Malta sürgünü sonrası Ziya Gökalp sosyolojisinin temel hedefi Osmanlı’yı dışlamak ve zemmetmek olmuştur. Bu kararında, dış ve iç konjonktürün etkisi olduğu tartışmasızdır. Harbi umumi sonrası Batı, Osmanlı’nın olmadığı yeni bir dünya hedeflemektedir. İçeride topluma dikte edilen, hayata monte edilen Kemalist devrimler de aynı amacı gütmektedir. Bu bağlamda Ziya Gökalp’a düşen görev, yürürlükteki gelişmelere meşrulaştırıcı kılıf hazırlamaktan öte olmayacaktır.
            Evvela Osmanlılık nedir?
            Osmanlılık: Türk’ün Doğu’ya önderlik etmek suretiyle Batı tarafından sömürülmesine engel olması halidir. Türkler Anadolu’yu fethedilip bu toprakları İslamlaştırdıktan sonra tarih sahnesinde önemli rol oynamaya başlamışlardır. Doğu’nun sözcülüğü ve önderi görevini yüklenmeden önce diğer Doğu’lu, daha doğrusu Orta Asyalı halklardan farklı bir rol oynamamışlardır. Ne zaman ki Selçuklular vasıtasıyla Araplardan vazifeyi devraldılar ve Anadolu’yu yurt edinerek Doğu-Batı ilişkilerinin denetimini ele geçirdiler işte o günden beri Tarihin oluşumunda temel faktör halini aldılar.
            Bu misyon aynı zamanda onların “milli kimlikleri” de oldu. Böylece Türklüklerini muhafaza edebildiler. Aslında Batı’ya doğru gelen Türkler yalnızca Osmanlı’nın ataları değildi. Mesela Hun Türkleri Atilla komutasında Avrupa içlerine kadar gelmiş ve büyük bir imparatorluk kurmuşlardı. Fakat bu başarıları saman alevi gibi kısa sürdü; Atilla’nın ölümünden sonra dağıldılar. İmparatorluğu kaybetmekle kalmayıp kimliklerini dahi kaybettiler.  Avrupa’daki o halklar artık Türk olmayıp Macar, Bulgar gibi isimlerle anılan Batı’lı toplumlardır.

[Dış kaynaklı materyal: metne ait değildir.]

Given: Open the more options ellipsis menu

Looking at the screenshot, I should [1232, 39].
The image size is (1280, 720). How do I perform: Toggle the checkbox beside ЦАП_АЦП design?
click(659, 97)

            Osmanlı Türkleri ise amaçsız değildi. Evvela onların bir cephesi vardı. Ayrıca cephelerinde-Doğu’da- önder konumunu da edinmişlerdi. Böylece Doğu-Batı ilişkilerini denetler konuma ermişlerdi... Türklüklerini bu vesileyle hem Batı ve hem de Doğu tanımış ve kabul etmiştir.
            Bu gayretin altında yatan manevi gücün ‘ İslam’ olduğunu da hatırlayacak olursak, Türkler için “Türklük, Osmanlılık ve İslam” mefhumlarının asla ayrılmaması ve biri diğerine tezat oluşturmaması gereken kavramlar olduğu aşikârca görülecektir.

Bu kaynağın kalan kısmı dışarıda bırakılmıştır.